__ACTIVITY__: Reproduce, with no changes, the line where "联通套餐资费一览表(2023年中国联通手机卡的互联网套餐有哪些) (477, 2214)" appears and every subsequent line of the listing, the last one included.

__THE INPUT__:

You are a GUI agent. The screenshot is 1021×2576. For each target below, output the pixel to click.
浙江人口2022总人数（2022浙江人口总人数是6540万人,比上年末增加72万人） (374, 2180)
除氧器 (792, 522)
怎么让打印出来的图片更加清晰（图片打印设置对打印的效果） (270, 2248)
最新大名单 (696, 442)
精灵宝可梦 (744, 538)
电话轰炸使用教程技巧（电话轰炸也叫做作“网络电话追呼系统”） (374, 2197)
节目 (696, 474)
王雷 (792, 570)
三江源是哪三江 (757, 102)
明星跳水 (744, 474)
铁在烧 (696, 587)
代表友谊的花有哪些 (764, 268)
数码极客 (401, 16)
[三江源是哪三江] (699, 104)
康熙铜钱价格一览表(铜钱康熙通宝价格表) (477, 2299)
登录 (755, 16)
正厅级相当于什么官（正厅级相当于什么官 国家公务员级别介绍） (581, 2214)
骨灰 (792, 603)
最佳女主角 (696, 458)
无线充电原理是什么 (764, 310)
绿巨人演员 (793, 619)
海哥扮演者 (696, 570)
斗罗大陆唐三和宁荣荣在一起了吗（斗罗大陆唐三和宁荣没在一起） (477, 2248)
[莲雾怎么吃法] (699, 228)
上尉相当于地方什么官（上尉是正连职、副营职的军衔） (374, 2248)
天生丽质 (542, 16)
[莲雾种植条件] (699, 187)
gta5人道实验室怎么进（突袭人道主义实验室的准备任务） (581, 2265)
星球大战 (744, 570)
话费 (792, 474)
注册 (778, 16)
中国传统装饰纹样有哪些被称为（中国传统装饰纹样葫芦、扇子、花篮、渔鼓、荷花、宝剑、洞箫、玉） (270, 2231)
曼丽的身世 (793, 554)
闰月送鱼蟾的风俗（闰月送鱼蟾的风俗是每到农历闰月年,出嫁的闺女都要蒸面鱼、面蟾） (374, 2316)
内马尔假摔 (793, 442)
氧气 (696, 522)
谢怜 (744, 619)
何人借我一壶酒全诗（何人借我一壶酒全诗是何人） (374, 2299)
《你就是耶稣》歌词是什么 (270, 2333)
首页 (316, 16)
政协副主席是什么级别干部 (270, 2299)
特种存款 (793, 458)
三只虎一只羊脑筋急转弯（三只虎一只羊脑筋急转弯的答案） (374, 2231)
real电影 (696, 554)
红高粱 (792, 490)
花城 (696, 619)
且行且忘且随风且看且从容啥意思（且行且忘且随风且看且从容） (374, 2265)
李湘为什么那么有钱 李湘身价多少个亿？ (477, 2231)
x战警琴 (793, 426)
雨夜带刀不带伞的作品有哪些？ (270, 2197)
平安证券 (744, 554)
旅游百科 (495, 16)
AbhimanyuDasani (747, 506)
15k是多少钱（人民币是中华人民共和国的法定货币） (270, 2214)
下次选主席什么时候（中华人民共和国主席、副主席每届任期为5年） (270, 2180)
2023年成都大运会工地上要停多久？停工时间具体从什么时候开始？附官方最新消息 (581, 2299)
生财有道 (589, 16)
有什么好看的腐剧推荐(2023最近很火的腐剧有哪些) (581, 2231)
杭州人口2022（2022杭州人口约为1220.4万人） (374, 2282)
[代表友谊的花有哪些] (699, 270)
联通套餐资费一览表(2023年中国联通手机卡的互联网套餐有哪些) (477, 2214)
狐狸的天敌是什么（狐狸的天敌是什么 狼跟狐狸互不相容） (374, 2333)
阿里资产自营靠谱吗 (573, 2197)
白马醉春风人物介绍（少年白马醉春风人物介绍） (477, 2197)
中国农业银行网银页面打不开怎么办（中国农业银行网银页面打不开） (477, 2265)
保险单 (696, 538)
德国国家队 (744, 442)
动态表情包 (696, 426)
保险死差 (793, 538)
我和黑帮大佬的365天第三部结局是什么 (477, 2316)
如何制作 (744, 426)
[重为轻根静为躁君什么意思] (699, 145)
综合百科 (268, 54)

__EXERCISE RESPONSE__:
联通套餐资费一览表(2023年中国联通手机卡的互联网套餐有哪些) (477, 2214)
狐狸的天敌是什么（狐狸的天敌是什么 狼跟狐狸互不相容） (374, 2333)
阿里资产自营靠谱吗 (573, 2197)
白马醉春风人物介绍（少年白马醉春风人物介绍） (477, 2197)
中国农业银行网银页面打不开怎么办（中国农业银行网银页面打不开） (477, 2265)
保险单 (696, 538)
德国国家队 (744, 442)
动态表情包 (696, 426)
保险死差 (793, 538)
我和黑帮大佬的365天第三部结局是什么 (477, 2316)
如何制作 (744, 426)
[重为轻根静为躁君什么意思] (699, 145)
综合百科 (268, 54)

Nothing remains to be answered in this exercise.